» **PROBLEM REQUIREMENTS**: Reproduce the records exactly, beginning with their first line and ending with the line that contains "Listen (890, 341)", and output nothing more.

» **RECORDS SUPPLIED**:
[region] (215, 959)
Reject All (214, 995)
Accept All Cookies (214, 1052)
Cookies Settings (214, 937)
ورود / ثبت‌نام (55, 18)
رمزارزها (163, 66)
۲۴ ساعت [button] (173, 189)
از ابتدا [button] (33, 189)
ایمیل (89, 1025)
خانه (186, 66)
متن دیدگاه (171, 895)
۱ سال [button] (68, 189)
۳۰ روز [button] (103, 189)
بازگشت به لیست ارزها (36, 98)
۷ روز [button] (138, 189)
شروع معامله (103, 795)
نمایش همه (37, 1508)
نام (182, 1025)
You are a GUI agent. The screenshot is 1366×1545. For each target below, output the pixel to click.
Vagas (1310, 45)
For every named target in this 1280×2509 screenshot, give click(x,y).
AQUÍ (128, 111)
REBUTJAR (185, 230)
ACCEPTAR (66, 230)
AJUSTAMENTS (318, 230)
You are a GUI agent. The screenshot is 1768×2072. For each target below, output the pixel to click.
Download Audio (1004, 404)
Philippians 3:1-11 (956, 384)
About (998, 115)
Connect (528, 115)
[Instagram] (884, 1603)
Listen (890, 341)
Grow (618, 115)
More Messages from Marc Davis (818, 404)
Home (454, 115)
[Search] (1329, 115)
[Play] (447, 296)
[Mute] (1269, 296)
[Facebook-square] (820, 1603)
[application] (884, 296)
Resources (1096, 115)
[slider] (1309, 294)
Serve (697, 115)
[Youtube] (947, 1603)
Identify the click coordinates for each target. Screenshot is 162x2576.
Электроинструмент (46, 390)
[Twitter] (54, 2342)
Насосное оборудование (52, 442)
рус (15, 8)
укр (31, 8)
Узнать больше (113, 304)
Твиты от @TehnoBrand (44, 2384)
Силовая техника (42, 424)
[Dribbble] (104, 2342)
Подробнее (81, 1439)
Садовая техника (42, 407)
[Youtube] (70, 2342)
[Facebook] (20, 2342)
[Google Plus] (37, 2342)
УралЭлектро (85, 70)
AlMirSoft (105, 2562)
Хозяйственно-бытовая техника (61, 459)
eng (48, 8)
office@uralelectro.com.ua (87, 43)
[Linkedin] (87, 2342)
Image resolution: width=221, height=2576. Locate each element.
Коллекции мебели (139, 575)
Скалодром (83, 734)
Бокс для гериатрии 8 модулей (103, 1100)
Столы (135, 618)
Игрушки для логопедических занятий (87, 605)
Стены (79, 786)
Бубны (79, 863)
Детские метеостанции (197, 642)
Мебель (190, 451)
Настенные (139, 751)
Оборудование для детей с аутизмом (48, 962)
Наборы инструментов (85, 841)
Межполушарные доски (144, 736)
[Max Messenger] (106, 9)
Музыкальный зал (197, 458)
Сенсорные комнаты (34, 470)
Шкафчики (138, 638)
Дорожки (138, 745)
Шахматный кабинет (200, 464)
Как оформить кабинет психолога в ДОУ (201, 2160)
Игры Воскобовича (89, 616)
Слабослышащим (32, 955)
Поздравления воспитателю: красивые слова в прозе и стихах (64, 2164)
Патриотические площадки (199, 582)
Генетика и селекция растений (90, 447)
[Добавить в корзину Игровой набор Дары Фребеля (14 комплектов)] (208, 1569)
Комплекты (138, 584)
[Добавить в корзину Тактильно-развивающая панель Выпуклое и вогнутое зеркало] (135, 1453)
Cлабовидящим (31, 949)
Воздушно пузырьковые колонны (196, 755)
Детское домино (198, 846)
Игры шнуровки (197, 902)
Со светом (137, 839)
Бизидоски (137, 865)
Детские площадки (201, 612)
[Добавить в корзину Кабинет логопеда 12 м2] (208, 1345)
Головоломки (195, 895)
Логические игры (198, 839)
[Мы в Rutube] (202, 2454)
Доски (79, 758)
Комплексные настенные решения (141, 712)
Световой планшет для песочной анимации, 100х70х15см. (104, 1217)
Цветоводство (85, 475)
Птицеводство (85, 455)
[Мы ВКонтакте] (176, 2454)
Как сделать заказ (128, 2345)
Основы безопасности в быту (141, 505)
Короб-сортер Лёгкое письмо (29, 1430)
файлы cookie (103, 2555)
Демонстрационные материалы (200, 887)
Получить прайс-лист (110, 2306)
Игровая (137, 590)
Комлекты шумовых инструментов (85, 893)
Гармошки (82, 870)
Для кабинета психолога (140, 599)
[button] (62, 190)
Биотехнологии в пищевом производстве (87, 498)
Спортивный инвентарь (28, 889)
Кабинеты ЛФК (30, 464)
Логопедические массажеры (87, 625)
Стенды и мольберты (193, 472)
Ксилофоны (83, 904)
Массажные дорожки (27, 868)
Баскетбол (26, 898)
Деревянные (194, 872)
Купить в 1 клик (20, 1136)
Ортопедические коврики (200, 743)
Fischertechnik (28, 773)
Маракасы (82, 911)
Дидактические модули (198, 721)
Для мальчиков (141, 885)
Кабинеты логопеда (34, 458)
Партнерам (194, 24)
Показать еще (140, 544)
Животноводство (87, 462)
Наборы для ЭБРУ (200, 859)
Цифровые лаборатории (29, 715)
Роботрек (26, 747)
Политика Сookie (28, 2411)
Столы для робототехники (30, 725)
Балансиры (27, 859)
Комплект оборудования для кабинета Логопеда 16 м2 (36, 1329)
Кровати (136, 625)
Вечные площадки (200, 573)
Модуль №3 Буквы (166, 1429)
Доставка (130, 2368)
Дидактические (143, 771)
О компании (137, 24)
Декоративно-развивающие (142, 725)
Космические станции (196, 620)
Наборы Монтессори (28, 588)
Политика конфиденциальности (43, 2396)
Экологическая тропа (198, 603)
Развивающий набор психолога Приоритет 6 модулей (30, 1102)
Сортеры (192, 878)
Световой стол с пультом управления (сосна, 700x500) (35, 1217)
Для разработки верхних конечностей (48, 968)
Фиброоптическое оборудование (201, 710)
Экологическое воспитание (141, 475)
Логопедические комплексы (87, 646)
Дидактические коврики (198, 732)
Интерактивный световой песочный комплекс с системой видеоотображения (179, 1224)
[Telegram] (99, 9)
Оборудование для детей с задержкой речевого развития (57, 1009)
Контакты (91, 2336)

» **SOLVED PROBLEM**:
[region] (215, 959)
Reject All (214, 995)
Accept All Cookies (214, 1052)
Cookies Settings (214, 937)
ورود / ثبت‌نام (55, 18)
رمزارزها (163, 66)
۲۴ ساعت [button] (173, 189)
از ابتدا [button] (33, 189)
ایمیل (89, 1025)
خانه (186, 66)
متن دیدگاه (171, 895)
۱ سال [button] (68, 189)
۳۰ روز [button] (103, 189)
بازگشت به لیست ارزها (36, 98)
۷ روز [button] (138, 189)
شروع معامله (103, 795)
نمایش همه (37, 1508)
نام (182, 1025)
You are a GUI agent. The screenshot is 1366×1545. For each target below, output the pixel to click.
Vagas (1310, 45)
For every named target in this 1280×2509 screenshot, give click(x,y).
AQUÍ (128, 111)
REBUTJAR (185, 230)
ACCEPTAR (66, 230)
AJUSTAMENTS (318, 230)
You are a GUI agent. The screenshot is 1768×2072. For each target below, output the pixel to click.
Download Audio (1004, 404)
Philippians 3:1-11 (956, 384)
About (998, 115)
Connect (528, 115)
[Instagram] (884, 1603)
Listen (890, 341)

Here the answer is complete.